◆ **Yazılı Problem**: Aşağıdaki satırların tamamını, "Instruction" geçen her yere "Command" yazarak yeniden yazın; geri kalan her şey aynen kalsın.

◆ **Veri Bölümü**:

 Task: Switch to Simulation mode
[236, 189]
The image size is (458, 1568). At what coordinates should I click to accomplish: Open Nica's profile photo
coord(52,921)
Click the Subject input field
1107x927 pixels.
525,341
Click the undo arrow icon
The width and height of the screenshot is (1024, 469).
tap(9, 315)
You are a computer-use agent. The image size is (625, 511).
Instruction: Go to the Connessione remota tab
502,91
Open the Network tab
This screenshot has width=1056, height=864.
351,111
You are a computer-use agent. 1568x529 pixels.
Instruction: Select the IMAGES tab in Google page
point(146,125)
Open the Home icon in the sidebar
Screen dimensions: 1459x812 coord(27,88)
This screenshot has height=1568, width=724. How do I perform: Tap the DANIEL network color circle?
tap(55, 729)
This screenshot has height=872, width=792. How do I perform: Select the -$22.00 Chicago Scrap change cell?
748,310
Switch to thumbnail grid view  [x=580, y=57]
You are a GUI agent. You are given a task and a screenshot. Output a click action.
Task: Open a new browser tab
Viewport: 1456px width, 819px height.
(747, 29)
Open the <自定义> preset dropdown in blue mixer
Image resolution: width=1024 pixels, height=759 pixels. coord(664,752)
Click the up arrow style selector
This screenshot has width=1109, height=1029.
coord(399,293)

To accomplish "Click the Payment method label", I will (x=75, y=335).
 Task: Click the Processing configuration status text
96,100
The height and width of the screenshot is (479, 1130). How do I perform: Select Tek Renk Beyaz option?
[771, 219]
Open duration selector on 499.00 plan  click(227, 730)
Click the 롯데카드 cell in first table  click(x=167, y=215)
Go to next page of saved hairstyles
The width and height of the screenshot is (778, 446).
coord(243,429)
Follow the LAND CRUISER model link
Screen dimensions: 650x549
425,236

◆ **Tamamlanan Görev**:
 Task: Switch to Simulation mode
[236, 189]
The image size is (458, 1568). At what coordinates should I click to accomplish: Open Nica's profile photo
coord(52,921)
Click the Subject input field
1107x927 pixels.
525,341
Click the undo arrow icon
The width and height of the screenshot is (1024, 469).
tap(9, 315)
You are a computer-use agent. The image size is (625, 511).
Command: Go to the Connessione remota tab
502,91
Open the Network tab
This screenshot has width=1056, height=864.
351,111
You are a computer-use agent. 1568x529 pixels.
Command: Select the IMAGES tab in Google page
point(146,125)
Open the Home icon in the sidebar
Screen dimensions: 1459x812 coord(27,88)
This screenshot has height=1568, width=724. How do I perform: Tap the DANIEL network color circle?
tap(55, 729)
This screenshot has height=872, width=792. How do I perform: Select the -$22.00 Chicago Scrap change cell?
748,310
Switch to thumbnail grid view  [x=580, y=57]
You are a GUI agent. You are given a task and a screenshot. Output a click action.
Task: Open a new browser tab
Viewport: 1456px width, 819px height.
(747, 29)
Open the <自定义> preset dropdown in blue mixer
Image resolution: width=1024 pixels, height=759 pixels. coord(664,752)
Click the up arrow style selector
This screenshot has width=1109, height=1029.
coord(399,293)

To accomplish "Click the Payment method label", I will (x=75, y=335).
 Task: Click the Processing configuration status text
96,100
The height and width of the screenshot is (479, 1130). How do I perform: Select Tek Renk Beyaz option?
[771, 219]
Open duration selector on 499.00 plan  click(227, 730)
Click the 롯데카드 cell in first table  click(x=167, y=215)
Go to next page of saved hairstyles
The width and height of the screenshot is (778, 446).
coord(243,429)
Follow the LAND CRUISER model link
Screen dimensions: 650x549
425,236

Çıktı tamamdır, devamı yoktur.